Raymond from Farm Cove Intermediate School in New Zealand, decided that:
Because $p$ is worth the least we will use J3 to compare to the others.
This gives $97p+r+s+d=5r+s+p+d$ simplifies to $96p=4r\implies r=24p$
$97p+r+s+d=7s+r+p+d$ simplifies to $96p=6s\implies s=16p$
$97p+r+s+d=2d+s+r+p$ simplifies to $96p=d$

Hamish from Watford Grammar School for Boys added pairs of expressions to form equations, and Lalit from Devonport High School for Boys subtracted pairs of expressions, and both solved the equations using a similar process.

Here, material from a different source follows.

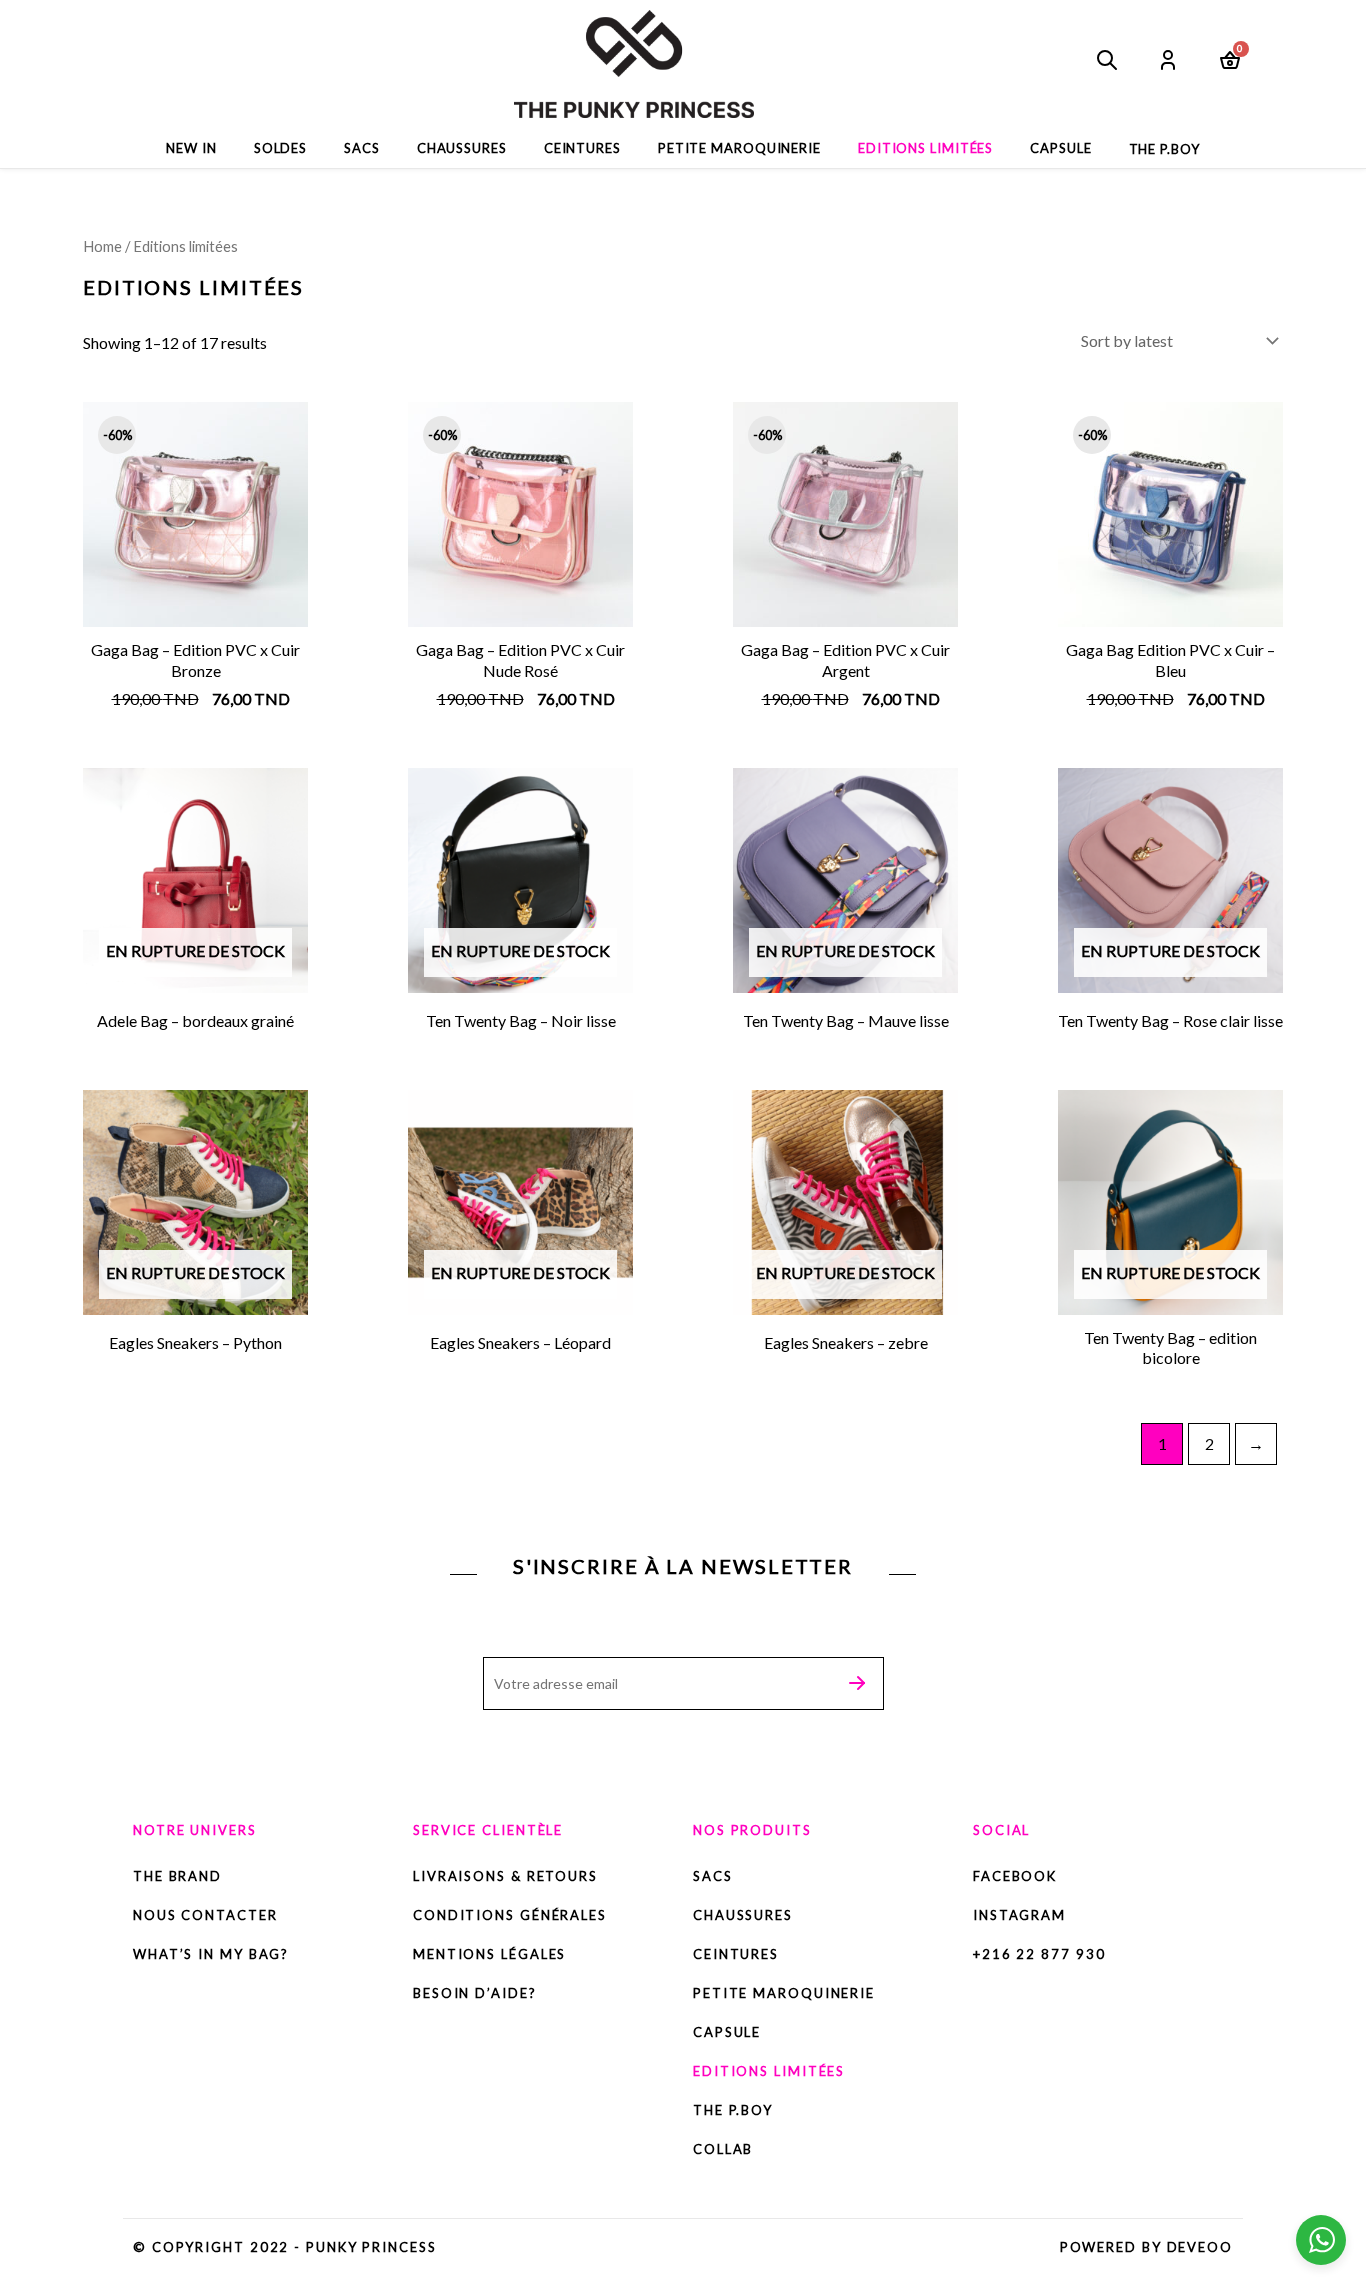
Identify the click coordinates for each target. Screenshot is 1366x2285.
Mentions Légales (489, 1954)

Adithya from Hymers College and Liam from Grange Primary School in Australia used similar methods not involving algebra. This is Liam's explanation:

Each jeweller has 1 of each jewel with the addition of their original gems -3 {because they have given away 3 of their original gems}.

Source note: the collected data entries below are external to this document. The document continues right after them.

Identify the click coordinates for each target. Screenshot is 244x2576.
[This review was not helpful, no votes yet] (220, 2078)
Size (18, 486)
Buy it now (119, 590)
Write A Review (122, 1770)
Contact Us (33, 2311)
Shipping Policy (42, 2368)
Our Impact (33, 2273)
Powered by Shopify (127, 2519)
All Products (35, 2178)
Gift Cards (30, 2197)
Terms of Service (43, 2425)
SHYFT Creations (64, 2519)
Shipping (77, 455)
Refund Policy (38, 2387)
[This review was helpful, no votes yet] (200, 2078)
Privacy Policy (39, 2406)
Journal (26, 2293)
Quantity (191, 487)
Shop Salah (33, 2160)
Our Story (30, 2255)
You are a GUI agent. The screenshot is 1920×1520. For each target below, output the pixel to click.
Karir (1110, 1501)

The ruby jeweller has 4 more rubies than anyone else {since the ruby jeweller has 5 rubies left and the others each have 1 ruby}, the sapphire jeweller has 6 extra, the pearl jeweller has 96 extra and the diamond jeweller has 1 extra diamond, meaning:
4 rubies = 6 sapphires = 96 pearls = 1 diamond
If you divide 96 by 4 you get 24. This means that 1 ruby is worth 24 pearls.
If you do this with every gem you will find 1 diamond is worth 96 pearls, 1 sapphire is worth 16 pearls and 1 ruby is worth 24 pearls.

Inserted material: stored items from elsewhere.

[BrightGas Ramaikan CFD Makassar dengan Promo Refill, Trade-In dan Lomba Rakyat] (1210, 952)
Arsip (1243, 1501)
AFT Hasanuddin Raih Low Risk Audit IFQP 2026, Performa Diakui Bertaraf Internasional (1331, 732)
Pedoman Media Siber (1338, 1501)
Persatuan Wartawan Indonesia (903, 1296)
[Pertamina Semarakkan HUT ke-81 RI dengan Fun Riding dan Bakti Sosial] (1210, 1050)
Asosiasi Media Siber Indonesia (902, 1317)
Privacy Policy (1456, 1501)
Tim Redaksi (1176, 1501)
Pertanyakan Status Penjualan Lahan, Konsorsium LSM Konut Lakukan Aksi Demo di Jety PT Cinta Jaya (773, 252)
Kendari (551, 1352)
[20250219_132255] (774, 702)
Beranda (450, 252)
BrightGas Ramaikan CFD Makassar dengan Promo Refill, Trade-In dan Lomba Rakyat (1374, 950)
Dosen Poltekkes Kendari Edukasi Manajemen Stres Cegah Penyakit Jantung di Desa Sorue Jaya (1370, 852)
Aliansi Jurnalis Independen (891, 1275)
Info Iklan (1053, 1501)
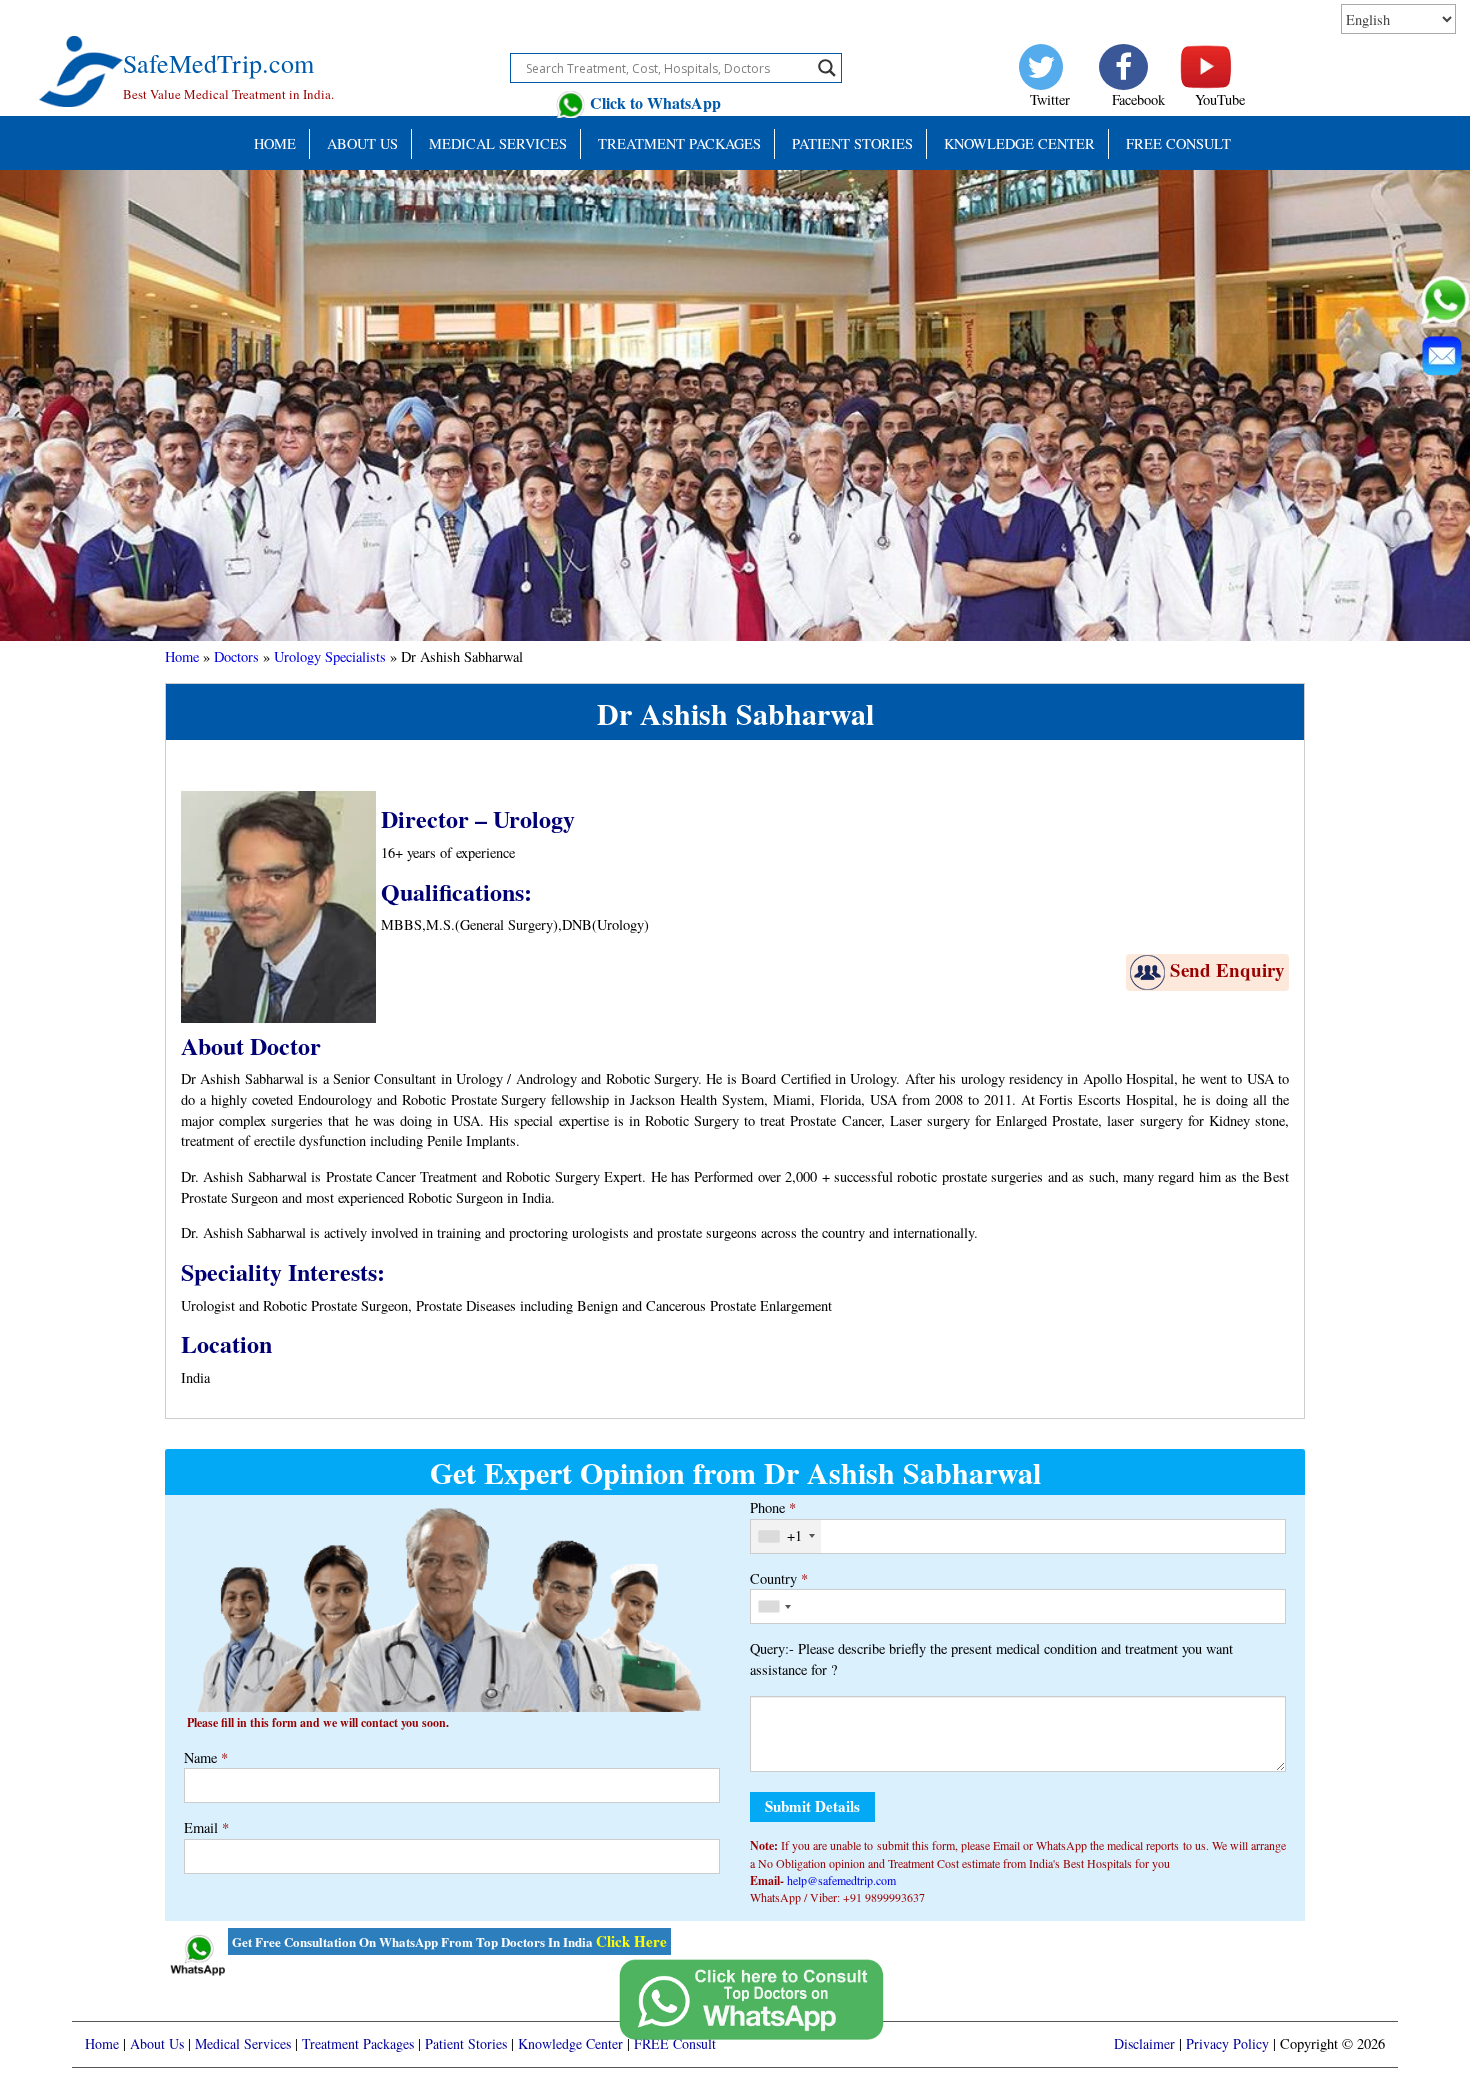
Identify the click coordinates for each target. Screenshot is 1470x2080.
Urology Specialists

Joel, Frankie and Zach all used algebraic versions of Liam’s method. Frankie from the Ravensbourne School in the UK wrote:

$5r + 1s + 1p + 1d = 7s + 1r + 1p + 1d= 97p + 1r + 1s + 1d = 2d + 1r + 1s + 1p$
I decided to subtract $1s,$ $1p,$ $1r$ and $1d$ from all 4 {‘sides’ of the equation}:
$4r = 6s = 96p = 1d$

To work out how much each jeweller had lost or gained, Liam, James, Archita, Srushti, Ray and Alicia, Olivia & Bipanshu found the values of each collection in pearls to compare ‘before’ and ‘after’ values. Zach and Hamish both used a table to display the information clearly:

 Jeweller Start value in pearls End value in pearls Gain in pearls J1 $8r=192p$ $233p$ $233p-192p=41p$ J2 $10s=160p$ $233p$ $233p-160p=73p$ J3 $100p$ $233p$ $233p-100p=133p$ J4 $5d=480p$ $233p$ $233p-480p=-247p$

Fai, Joel and Frankie used their previous working to express the loss or gain of each jeweller in terms of the gems they had at the beginning. For example, Frankie had rearranged the equations and relative values to get

$s=\dfrac{2}{3}r,$ $p=\dfrac{1}{24}r$, $d=4r$
So J1 has: $5r+\dfrac{2}{3}r+\dfrac{1}{24}r+4r=\dfrac{233}{24}r$ worth of gems. {From $8r$, this is} a gain of $\dfrac{41}{24}r$, which is about $1.71r.$

Amrit and Lalit also found the changes correcly, Amrit by subtracting algebraic expressions, and Lalit assigning a value of 1000 to each collection. Well done to you all!